*EXERCISE PROMPT*: Count the lines in the material below that contain the word "button". How many are there? Reply with the number alone.

======== INFORMATION PROVIDED ========

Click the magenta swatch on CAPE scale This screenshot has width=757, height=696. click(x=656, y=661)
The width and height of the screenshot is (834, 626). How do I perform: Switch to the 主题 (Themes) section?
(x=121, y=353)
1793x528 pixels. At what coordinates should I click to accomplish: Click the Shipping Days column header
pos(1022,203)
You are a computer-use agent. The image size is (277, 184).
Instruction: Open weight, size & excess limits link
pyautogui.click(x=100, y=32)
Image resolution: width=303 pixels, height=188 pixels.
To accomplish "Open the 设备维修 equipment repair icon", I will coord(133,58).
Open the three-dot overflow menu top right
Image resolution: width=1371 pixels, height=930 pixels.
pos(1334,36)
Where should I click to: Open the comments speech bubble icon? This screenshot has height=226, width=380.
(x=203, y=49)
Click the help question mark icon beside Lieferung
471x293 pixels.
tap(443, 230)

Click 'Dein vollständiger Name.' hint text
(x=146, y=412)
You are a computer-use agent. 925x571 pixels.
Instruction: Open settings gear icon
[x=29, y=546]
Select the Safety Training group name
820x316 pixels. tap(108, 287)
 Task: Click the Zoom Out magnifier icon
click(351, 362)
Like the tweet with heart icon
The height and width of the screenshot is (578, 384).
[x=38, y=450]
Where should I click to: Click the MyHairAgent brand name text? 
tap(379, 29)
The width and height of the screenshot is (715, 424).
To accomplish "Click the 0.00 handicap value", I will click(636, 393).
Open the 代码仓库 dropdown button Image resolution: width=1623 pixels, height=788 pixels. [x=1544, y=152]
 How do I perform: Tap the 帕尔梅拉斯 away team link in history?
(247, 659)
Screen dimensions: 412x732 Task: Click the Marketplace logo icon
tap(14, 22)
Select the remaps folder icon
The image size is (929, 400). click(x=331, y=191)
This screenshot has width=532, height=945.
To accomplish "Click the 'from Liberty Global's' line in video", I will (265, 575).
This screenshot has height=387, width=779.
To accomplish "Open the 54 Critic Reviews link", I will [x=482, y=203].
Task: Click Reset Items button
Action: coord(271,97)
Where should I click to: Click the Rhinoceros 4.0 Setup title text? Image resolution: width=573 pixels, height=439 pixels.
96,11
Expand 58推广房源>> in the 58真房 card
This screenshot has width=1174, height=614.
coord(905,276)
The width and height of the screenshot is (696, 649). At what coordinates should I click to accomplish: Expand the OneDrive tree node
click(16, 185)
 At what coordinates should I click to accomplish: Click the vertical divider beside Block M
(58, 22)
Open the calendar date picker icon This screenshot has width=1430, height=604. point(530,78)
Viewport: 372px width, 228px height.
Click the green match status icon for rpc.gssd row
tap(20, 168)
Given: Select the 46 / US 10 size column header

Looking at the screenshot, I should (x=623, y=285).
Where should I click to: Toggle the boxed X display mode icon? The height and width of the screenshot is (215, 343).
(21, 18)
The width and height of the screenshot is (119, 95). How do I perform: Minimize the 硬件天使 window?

========

*RESULT OF THIS TASK*: 2